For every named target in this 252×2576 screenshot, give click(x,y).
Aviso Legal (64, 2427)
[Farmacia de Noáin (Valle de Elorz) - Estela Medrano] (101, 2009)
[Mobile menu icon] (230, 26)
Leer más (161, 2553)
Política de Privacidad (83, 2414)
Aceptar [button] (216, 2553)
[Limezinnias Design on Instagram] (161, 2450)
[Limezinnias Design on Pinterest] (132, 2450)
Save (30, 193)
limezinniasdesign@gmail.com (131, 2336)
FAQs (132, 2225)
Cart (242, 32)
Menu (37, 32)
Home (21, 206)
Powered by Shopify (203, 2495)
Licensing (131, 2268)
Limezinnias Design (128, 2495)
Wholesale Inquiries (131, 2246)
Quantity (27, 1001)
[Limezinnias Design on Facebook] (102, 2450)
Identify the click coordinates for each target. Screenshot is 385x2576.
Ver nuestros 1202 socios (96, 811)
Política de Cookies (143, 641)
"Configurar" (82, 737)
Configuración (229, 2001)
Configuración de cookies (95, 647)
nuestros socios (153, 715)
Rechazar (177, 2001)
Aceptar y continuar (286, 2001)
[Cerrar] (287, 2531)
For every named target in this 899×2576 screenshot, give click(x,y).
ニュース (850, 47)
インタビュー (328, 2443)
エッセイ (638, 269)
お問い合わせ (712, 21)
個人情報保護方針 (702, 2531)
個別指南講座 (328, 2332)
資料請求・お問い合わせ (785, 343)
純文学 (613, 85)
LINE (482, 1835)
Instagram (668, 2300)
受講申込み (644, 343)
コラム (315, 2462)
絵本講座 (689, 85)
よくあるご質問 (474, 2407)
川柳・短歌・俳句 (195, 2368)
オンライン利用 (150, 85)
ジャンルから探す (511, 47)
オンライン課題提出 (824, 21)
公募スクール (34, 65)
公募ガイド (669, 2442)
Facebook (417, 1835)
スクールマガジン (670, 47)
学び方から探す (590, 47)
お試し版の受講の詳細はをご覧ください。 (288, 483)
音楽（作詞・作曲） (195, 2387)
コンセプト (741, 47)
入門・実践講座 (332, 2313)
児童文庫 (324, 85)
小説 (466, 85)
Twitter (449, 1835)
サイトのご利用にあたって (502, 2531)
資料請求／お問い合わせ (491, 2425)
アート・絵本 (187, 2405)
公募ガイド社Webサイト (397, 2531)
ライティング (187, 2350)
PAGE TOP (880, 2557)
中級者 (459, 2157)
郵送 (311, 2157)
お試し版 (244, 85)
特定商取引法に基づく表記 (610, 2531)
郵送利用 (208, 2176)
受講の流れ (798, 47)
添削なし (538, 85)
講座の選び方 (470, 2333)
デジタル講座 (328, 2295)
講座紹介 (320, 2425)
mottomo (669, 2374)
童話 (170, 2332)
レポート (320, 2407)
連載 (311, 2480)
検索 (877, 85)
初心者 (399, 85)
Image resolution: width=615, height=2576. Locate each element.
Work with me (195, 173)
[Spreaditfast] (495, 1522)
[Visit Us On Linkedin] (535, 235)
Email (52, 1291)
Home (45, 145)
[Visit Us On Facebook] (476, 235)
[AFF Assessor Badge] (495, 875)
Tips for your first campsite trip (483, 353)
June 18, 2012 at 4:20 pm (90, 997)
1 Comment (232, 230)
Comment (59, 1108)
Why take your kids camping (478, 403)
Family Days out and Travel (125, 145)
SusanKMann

The task: Output only the lines from the top of the entries through the one holding "Facebook (417, 1835)", copied exactly.

Finished task:
For every named target in this 252×2576 screenshot, give click(x,y).
Aviso Legal (64, 2427)
[Farmacia de Noáin (Valle de Elorz) - Estela Medrano] (101, 2009)
[Mobile menu icon] (230, 26)
Leer más (161, 2553)
Política de Privacidad (83, 2414)
Aceptar [button] (216, 2553)
[Limezinnias Design on Instagram] (161, 2450)
[Limezinnias Design on Pinterest] (132, 2450)
Save (30, 193)
limezinniasdesign@gmail.com (131, 2336)
FAQs (132, 2225)
Cart (242, 32)
Menu (37, 32)
Home (21, 206)
Powered by Shopify (203, 2495)
Licensing (131, 2268)
Limezinnias Design (128, 2495)
Wholesale Inquiries (131, 2246)
Quantity (27, 1001)
[Limezinnias Design on Facebook] (102, 2450)
Identify the click coordinates for each target. Screenshot is 385x2576.
Ver nuestros 1202 socios (96, 811)
Política de Cookies (143, 641)
"Configurar" (82, 737)
Configuración (229, 2001)
Configuración de cookies (95, 647)
nuestros socios (153, 715)
Rechazar (177, 2001)
Aceptar y continuar (286, 2001)
[Cerrar] (287, 2531)
For every named target in this 899×2576 screenshot, give click(x,y).
ニュース (850, 47)
インタビュー (328, 2443)
エッセイ (638, 269)
お問い合わせ (712, 21)
個人情報保護方針 (702, 2531)
個別指南講座 (328, 2332)
資料請求・お問い合わせ (785, 343)
純文学 (613, 85)
LINE (482, 1835)
Instagram (668, 2300)
受講申込み (644, 343)
コラム (315, 2462)
絵本講座 (689, 85)
よくあるご質問 (474, 2407)
川柳・短歌・俳句 (195, 2368)
オンライン利用 (150, 85)
ジャンルから探す (511, 47)
オンライン課題提出 (824, 21)
公募スクール (34, 65)
公募ガイド (669, 2442)
Facebook (417, 1835)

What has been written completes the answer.